Who is Brett Kavanaugh:
- He currently serves as a United States Circuit Judge of the United States Court of Appeals for the District of Columbia Circuit.
- He was White House Staff Secretary during the Presidency of George W. Bush.
- Kavanaugh has been nominated to become an Associate Justice for the United States Supreme Court.
- Born: Feb 12, 1965 (age 53) · Washington, D.C., United States
- Education: Yale College · Yale Law School · Yale University
- Previous office: White House Office of the Staff Secretary (2003 – 2006)
Statements from Alaska’s Senators:
Senator Murkowski: “I intend to review Judge Kavanaugh’s decisions on the bench and writings off the bench and pay careful attention to his responses to questions posed by my colleagues on the Senate Judiciary Committee. The American Bar Association’s Standing Committee on the Judiciary will also review Judge Kavanaugh’s qualifications prior to these hearings and issue a rating. I intend to carefully consider that rating, the information obtained through personal meetings, my own review of Judge Kavanaugh’s qualifications and record, and the views of Alaskans in determining whether to support him. My standard for reviewing Supreme Court nominees remains rigorous and exacting,” Murkowski said in a statement.

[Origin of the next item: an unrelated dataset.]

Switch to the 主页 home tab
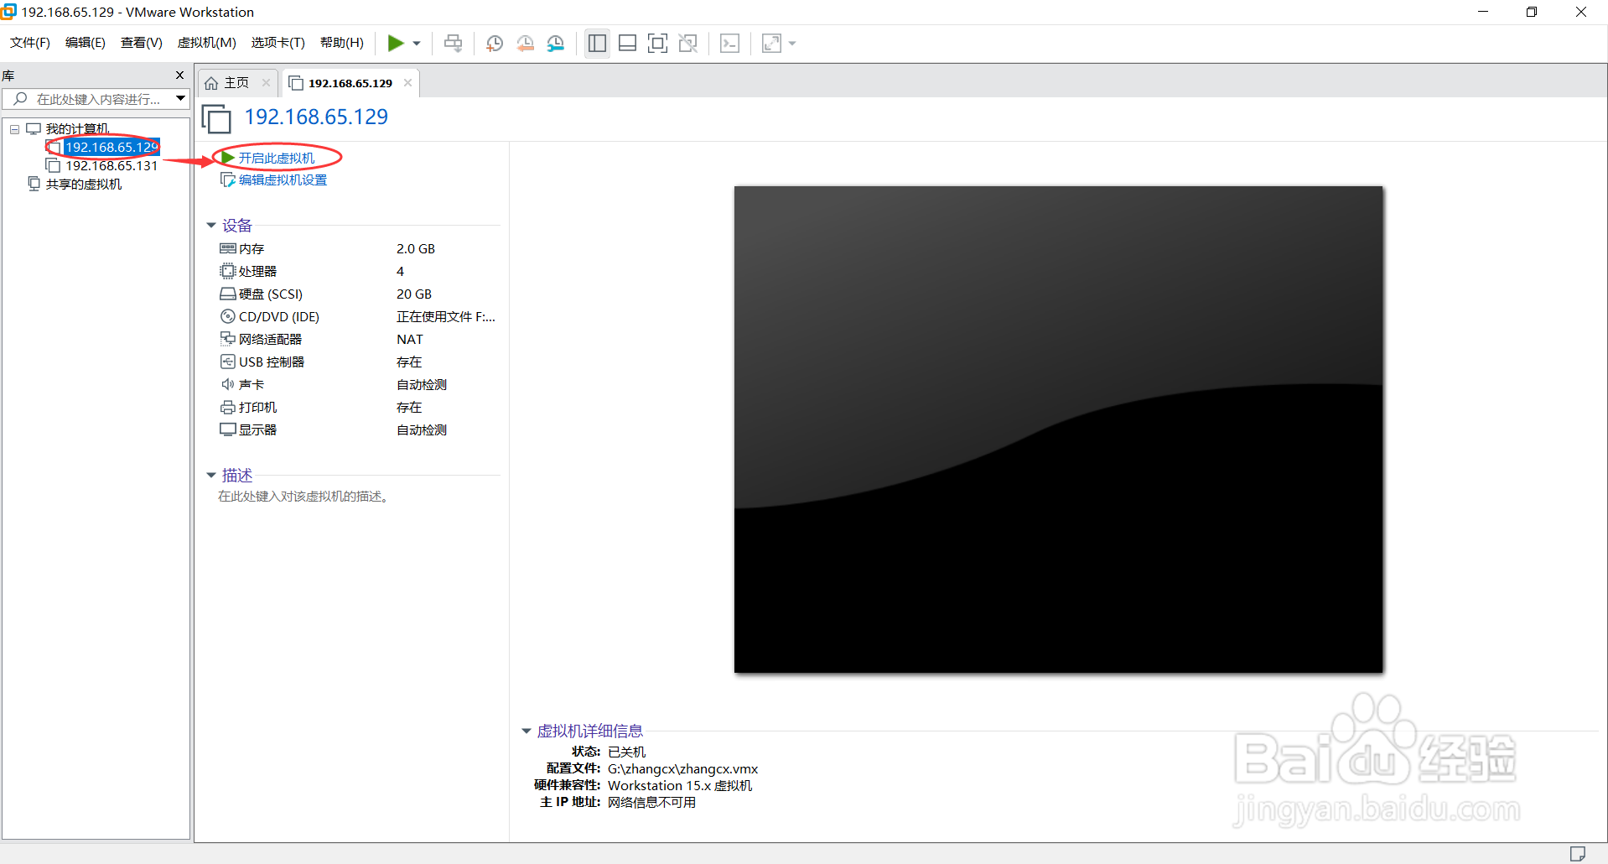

Senator Sullivan: “I’ve had the pleasure of knowing Judge Brett Kavanaugh for some time – dating back to when we worked together in the Bush administration. He is very well regarded as a judge on the D.C. Circuit Court of Appeals – the second most important court in the country. In that role he is known for applying the law and Constitution as written, upholding our Second Amendment rights, and having a healthy skepticism concerning the powers of federal administrative agencies. In the coming weeks, I look forward to reviewing in further depth Judge Kavanaugh’s extensive record as a D.C. Circuit judge and discussing these and other important issues with him. I expect the upcoming Senate confirmation process to be both rigorous and fair, one deserving of a Supreme Court nominee.”
From today’s Washington Examiner Daily on Energy:
KAVANAUGH SKEPTICAL OF ENVIRONMENTAL REGULATIONS, BUT OPEN-MINDED: Kavanaugh is generally skeptical of far-reaching environmental regulations, his decisions and writing shows.
But conservatives who favor a deregulatory approach at EPA should not expect Kavanaugh to automatically vote in their favor, experts say.
Not ‘open season’: “Kavanaugh is temperamentally and philosophically skeptical about the exercise of government power, especially when agencies act expansively, and find new powers in longstanding laws,” Jody Freeman, the founding director of the Harvard Law School Environmental and Energy Law Program, told Josh.
“But I don’t think his pick means it’s open season for deregulation,” Freeman added.
Freeman said Kavanaugh would not stand for careless deregulation.
Check the record: Kavanaugh’s long record on environmental opinions shows he is “persuadable, not dogmatic” Freeman said.
But he has voted to invalidate some major EPA pollution rules in dissents and supports strong judicial oversight in reviewing the actions of administrative agencies.
Iran vows to sell as much oil as it can despite U.S. sanctions
Reuters, Reuters staff, July 10, 2018
Iranian vice president Eshaq Jahangiri acknowledged on Tuesday that U.S. sanctions would hurt the economy but promised to “sell as much oil as we can” and protect its banking system. Jahangiri said Washington was trying to stop Iran’s petrochemical, steel and copper exports, and to disrupt its ports and shipping services. “America seeks to reduce Iran’s oil sales, our vital source of income, to zero,” he said, according to Fars news agency.
‘Cooperation with oil & gas is key to floating wind’s future’
Wind, William Hurley, July 10, 2018
The decades of experience acquired by the oil industry in developing deep-water facilities could be a big boon to floating wind – if true ‘two-way’ collaboration between the sectors can be made to flourish, says William Hurley. Technology transfer from the oil & gas industry, which decades ago ventured from bottom-fixed drill rigs on jackets to immense floating platforms, will be key to speeding the migration of offshore wind into deeper water plays. This acceleration can be accomplished by adapting oil & gas experience to deep-water offshore wind to manage and reduce risk.
Our Take: It’s good to see recognition from renewable energy folks that cooperation with the oil and gas industry is necessary for their success. As we watch Governor Walker’s climate action leadership team (CALT) develop a policy for the state, we will be looking for their plans to “cooperate” with the industry.